**What is being asked**
Range to output from the entries below: the line containing "Where should I click to: Click the 원무" through the line containing "Task: Click the 18:00 time axis label". Set it down exactly, ends included, nothing else.
-- Data extract follows --
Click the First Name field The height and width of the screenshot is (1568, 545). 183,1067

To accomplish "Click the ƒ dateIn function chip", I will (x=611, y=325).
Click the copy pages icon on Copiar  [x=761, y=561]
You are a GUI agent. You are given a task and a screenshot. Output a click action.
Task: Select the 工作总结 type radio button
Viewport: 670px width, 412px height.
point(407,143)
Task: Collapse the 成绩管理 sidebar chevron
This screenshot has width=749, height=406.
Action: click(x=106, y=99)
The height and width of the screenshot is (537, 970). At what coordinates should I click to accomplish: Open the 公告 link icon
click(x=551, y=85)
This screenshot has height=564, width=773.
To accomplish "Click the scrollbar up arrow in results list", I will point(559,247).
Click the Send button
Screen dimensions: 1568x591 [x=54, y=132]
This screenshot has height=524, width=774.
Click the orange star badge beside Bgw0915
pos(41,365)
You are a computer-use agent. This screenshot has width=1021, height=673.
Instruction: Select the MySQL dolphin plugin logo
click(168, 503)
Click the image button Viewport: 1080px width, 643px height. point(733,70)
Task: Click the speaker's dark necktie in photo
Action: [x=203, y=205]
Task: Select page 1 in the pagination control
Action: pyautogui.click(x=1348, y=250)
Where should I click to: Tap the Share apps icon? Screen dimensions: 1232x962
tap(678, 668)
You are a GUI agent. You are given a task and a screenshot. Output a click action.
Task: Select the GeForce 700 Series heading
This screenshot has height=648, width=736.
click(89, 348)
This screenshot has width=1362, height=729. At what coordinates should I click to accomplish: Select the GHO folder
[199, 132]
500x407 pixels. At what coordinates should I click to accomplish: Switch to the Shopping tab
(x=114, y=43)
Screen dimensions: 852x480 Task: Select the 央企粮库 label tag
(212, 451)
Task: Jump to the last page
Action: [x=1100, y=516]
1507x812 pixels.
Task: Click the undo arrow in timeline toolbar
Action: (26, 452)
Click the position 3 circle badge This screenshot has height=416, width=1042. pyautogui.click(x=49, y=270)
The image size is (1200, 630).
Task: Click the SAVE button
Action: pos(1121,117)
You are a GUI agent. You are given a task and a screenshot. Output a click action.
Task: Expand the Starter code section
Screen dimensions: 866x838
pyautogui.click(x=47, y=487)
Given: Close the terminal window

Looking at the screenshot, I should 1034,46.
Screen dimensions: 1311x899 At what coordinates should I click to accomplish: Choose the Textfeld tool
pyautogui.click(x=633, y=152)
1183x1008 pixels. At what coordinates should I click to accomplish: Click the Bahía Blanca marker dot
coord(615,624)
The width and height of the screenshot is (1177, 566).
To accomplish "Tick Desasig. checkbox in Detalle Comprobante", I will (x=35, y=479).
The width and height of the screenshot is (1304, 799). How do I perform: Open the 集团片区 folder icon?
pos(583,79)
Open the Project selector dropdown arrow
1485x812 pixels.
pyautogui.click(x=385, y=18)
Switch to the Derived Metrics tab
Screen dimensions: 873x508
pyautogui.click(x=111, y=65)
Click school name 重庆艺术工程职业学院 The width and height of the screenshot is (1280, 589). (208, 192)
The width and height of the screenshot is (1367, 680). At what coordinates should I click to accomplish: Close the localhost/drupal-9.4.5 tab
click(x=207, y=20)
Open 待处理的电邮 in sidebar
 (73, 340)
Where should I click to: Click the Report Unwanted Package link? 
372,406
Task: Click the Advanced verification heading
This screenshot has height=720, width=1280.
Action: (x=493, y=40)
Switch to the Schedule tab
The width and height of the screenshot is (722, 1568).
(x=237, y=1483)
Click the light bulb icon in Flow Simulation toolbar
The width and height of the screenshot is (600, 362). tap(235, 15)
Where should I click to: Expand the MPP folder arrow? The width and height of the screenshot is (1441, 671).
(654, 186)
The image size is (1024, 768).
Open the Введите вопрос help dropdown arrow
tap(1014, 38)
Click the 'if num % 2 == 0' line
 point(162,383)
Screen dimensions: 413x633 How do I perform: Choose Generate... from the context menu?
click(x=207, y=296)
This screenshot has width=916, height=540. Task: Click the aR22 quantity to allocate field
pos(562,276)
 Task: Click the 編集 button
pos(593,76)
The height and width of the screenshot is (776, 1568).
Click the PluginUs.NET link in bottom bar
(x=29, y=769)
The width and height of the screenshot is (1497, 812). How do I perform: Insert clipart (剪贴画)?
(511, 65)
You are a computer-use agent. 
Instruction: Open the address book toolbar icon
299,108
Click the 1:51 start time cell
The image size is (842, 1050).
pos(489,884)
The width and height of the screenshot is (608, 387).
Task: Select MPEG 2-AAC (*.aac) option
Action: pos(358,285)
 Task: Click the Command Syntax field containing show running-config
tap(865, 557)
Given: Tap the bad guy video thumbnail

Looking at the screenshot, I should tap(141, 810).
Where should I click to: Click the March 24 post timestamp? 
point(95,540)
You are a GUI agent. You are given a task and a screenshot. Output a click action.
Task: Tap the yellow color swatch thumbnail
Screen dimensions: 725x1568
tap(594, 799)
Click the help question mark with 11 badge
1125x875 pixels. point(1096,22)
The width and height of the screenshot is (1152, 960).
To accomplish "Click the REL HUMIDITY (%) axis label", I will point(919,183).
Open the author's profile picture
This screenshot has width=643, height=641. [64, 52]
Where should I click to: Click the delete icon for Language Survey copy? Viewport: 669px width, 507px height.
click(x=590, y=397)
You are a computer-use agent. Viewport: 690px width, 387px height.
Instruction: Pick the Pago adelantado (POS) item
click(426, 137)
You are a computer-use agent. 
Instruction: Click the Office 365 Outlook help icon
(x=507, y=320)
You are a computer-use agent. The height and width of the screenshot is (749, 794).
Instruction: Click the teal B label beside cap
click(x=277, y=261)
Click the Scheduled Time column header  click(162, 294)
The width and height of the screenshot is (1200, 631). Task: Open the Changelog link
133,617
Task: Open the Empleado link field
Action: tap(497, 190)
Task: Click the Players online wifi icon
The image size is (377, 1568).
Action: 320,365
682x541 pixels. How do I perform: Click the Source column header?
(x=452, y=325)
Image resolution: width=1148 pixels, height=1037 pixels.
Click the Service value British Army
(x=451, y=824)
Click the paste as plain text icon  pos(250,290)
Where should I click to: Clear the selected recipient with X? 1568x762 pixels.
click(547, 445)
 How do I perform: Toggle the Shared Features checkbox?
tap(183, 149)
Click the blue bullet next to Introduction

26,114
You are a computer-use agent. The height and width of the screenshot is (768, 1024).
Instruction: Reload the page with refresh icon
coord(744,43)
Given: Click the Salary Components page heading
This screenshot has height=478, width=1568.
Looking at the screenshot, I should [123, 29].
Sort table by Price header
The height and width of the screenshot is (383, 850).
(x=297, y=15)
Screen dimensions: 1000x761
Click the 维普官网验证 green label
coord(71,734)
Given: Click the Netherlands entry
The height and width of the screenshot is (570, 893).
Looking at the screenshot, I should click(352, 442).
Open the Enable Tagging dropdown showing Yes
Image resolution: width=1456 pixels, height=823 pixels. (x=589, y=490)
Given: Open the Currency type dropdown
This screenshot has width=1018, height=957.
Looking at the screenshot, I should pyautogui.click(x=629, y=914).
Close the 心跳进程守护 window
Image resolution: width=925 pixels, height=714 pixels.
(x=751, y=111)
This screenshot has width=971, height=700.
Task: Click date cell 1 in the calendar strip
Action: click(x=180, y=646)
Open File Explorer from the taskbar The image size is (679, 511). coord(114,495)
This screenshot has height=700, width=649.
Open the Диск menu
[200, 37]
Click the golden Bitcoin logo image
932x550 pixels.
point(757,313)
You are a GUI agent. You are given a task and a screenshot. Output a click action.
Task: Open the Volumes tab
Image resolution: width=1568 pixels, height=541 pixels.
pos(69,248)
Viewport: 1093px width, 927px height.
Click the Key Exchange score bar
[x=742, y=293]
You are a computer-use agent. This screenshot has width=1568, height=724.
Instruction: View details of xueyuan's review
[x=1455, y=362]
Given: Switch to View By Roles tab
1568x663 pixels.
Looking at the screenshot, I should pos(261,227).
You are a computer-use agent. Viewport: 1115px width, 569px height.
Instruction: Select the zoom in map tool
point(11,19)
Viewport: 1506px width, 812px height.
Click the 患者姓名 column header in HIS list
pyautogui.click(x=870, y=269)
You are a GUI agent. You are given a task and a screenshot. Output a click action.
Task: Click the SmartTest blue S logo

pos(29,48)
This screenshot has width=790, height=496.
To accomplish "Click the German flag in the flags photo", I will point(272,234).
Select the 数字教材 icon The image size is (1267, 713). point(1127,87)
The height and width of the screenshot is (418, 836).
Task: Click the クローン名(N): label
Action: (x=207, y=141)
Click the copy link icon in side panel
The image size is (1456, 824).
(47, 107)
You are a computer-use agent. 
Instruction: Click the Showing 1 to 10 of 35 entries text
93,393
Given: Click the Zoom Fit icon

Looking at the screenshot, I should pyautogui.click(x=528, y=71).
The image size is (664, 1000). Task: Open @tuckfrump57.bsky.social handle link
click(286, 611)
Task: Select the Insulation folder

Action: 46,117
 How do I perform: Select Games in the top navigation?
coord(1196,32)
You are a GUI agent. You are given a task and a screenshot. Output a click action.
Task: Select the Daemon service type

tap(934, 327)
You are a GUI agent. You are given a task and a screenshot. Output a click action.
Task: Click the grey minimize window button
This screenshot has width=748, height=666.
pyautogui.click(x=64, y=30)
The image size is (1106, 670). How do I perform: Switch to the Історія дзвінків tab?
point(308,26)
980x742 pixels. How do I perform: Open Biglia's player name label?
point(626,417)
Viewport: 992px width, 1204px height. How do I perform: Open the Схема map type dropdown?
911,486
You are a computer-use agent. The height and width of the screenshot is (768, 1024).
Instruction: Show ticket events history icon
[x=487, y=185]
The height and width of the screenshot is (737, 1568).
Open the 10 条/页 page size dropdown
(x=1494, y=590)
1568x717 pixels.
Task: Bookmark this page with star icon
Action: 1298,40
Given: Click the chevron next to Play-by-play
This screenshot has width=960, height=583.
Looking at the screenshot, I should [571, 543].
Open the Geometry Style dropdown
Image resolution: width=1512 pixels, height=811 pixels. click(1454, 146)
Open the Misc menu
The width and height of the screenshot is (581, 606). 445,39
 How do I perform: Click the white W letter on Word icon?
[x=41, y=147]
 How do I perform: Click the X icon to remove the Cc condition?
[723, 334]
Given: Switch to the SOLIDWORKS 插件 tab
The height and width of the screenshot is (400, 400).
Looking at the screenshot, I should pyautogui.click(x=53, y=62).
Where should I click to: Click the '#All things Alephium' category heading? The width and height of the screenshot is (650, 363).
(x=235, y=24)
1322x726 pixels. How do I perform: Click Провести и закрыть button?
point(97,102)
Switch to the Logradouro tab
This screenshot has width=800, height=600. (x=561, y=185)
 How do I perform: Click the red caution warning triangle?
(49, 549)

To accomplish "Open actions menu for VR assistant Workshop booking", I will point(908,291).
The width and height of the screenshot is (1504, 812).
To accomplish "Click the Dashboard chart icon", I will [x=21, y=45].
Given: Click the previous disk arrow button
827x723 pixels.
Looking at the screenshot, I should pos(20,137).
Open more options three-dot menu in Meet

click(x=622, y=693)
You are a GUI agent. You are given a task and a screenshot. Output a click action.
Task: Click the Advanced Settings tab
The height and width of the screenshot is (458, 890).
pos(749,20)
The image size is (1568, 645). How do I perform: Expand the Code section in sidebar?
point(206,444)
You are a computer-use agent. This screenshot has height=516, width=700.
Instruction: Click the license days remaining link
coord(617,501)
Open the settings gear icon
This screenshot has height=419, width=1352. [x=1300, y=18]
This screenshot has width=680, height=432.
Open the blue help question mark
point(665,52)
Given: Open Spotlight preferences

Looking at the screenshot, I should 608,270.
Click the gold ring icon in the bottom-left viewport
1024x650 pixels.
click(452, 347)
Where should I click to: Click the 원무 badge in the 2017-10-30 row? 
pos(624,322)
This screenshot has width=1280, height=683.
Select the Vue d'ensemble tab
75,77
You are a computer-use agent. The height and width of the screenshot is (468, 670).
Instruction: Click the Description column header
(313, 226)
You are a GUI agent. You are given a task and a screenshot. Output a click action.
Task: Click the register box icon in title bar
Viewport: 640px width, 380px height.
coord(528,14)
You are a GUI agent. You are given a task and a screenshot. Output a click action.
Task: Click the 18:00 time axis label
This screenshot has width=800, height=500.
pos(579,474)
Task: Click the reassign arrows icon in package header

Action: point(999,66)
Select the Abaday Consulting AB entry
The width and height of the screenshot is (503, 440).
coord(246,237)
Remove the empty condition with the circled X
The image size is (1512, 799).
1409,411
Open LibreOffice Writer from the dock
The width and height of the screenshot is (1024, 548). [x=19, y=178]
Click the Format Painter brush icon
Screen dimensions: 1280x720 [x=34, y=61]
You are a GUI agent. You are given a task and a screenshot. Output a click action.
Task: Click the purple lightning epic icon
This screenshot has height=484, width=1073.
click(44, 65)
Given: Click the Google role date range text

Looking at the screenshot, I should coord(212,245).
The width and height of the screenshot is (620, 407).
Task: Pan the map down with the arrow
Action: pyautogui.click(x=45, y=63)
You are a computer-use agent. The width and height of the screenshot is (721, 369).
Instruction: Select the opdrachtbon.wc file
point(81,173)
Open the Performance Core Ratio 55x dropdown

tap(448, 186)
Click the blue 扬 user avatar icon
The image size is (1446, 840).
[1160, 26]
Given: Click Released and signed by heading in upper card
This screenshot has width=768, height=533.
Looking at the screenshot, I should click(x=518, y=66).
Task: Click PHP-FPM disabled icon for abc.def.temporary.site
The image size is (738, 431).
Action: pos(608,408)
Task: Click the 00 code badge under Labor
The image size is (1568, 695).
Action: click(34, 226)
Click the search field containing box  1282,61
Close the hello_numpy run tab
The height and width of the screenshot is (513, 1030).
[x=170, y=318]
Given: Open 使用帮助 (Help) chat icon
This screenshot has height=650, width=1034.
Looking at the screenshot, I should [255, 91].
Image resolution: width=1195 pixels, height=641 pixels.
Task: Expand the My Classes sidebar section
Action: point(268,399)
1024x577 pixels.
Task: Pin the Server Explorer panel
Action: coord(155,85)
-- Data extract concluded --
**Solution for this task**
Where should I click to: Click the 원무 badge in the 2017-10-30 row? 
pos(624,322)
This screenshot has width=1280, height=683.
Select the Vue d'ensemble tab
75,77
You are a computer-use agent. The height and width of the screenshot is (468, 670).
Instruction: Click the Description column header
(313, 226)
You are a GUI agent. You are given a task and a screenshot. Output a click action.
Task: Click the register box icon in title bar
Viewport: 640px width, 380px height.
coord(528,14)
You are a GUI agent. You are given a task and a screenshot. Output a click action.
Task: Click the 18:00 time axis label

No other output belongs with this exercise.